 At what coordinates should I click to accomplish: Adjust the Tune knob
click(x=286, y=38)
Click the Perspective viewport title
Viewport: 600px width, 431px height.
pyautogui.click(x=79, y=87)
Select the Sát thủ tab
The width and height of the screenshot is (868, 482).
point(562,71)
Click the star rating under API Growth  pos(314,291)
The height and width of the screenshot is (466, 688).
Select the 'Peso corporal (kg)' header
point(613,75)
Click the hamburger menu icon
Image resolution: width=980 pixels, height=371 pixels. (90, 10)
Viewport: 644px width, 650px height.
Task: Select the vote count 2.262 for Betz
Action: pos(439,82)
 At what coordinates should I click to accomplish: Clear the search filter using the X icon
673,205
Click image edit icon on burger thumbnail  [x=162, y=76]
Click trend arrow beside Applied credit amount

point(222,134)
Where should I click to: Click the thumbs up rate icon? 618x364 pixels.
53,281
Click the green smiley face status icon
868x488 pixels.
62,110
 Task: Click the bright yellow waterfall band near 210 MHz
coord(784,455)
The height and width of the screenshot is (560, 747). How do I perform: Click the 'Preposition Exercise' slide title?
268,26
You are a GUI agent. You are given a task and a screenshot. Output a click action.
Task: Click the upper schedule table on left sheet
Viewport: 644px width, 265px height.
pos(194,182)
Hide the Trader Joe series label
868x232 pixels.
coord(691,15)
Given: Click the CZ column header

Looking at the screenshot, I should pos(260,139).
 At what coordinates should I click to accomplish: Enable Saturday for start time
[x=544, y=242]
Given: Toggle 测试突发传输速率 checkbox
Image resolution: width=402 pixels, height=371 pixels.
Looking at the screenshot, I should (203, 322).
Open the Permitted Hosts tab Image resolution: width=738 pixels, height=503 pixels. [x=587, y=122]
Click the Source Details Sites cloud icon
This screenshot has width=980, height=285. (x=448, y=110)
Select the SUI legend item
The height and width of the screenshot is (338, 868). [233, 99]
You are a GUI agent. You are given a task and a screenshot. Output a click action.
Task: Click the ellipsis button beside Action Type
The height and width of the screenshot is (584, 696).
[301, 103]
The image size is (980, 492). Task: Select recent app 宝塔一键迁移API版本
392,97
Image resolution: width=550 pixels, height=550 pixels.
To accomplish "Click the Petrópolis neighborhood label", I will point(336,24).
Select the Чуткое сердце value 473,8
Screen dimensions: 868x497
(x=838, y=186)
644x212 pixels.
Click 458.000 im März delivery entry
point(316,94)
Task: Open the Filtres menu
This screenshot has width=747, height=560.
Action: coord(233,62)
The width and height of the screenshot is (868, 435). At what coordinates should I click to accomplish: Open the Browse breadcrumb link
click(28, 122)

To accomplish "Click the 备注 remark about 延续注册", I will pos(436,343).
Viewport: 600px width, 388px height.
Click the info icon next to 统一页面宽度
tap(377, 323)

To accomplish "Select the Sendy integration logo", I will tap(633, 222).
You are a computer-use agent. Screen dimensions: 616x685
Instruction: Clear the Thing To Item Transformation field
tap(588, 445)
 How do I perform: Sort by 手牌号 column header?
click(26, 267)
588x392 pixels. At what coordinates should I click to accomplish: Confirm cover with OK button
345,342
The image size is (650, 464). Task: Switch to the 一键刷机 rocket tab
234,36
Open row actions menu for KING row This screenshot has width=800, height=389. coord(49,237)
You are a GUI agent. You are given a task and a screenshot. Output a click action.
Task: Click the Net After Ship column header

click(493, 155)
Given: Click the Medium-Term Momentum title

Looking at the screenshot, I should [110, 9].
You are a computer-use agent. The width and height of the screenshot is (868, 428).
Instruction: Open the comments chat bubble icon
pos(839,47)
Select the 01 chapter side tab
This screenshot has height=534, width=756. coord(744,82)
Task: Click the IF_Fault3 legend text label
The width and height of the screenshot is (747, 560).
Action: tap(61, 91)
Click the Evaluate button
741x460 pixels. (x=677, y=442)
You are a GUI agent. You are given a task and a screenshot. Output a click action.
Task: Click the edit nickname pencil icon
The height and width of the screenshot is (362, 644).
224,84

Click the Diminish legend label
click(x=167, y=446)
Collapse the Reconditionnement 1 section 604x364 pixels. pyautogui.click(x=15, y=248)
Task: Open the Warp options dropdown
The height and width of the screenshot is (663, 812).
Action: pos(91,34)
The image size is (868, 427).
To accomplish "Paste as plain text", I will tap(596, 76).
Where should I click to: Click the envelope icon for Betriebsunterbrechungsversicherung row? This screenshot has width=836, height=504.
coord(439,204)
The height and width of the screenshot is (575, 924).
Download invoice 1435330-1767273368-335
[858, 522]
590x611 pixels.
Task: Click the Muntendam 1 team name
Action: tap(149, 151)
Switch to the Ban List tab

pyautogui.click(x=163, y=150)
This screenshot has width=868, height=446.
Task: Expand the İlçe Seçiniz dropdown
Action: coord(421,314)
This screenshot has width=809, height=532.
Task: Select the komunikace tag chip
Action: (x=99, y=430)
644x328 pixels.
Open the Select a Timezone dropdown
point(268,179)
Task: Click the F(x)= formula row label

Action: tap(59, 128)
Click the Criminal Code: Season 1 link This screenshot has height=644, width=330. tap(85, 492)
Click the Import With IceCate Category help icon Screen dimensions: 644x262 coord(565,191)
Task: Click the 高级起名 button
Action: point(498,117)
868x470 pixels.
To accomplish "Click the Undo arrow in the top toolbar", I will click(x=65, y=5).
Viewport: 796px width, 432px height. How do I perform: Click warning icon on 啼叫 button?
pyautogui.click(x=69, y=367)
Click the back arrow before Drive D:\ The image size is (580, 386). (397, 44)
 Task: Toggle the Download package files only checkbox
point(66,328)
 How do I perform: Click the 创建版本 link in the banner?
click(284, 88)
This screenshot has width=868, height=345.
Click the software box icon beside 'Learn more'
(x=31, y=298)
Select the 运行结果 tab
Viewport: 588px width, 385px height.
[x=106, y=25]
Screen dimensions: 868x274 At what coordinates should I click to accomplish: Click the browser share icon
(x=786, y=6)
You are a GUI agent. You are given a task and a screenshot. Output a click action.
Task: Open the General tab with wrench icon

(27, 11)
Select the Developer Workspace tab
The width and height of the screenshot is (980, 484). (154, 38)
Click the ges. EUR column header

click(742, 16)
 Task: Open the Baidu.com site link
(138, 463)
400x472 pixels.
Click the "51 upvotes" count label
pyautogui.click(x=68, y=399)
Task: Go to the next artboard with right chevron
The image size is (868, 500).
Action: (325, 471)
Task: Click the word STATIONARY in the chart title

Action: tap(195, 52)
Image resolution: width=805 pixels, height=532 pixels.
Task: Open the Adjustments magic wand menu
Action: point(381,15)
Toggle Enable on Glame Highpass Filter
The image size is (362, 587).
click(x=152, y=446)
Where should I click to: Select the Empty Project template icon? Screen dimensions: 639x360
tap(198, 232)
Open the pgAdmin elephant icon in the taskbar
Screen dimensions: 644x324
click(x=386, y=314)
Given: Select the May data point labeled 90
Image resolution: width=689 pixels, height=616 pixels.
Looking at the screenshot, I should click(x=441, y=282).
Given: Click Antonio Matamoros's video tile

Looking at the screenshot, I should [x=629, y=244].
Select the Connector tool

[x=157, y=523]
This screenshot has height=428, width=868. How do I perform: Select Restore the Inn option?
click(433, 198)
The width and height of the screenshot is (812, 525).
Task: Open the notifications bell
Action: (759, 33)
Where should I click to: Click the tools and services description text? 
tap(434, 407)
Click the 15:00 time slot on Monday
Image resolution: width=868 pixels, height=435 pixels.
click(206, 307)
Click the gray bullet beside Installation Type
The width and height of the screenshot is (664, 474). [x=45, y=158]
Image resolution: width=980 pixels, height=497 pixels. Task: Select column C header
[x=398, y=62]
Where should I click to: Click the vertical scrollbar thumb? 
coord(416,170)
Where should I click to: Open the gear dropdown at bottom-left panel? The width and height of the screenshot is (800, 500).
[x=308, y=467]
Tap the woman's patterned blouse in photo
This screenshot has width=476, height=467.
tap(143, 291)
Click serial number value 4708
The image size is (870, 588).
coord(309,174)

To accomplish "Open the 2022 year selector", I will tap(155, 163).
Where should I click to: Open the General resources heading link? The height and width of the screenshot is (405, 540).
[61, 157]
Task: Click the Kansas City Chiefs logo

HOW TO COMPLETE THIS TASK:
Among the entries above, say how many lines hold the word "computer". No other words belong in the answer.

ANSWER TO THIS PROBLEM:
2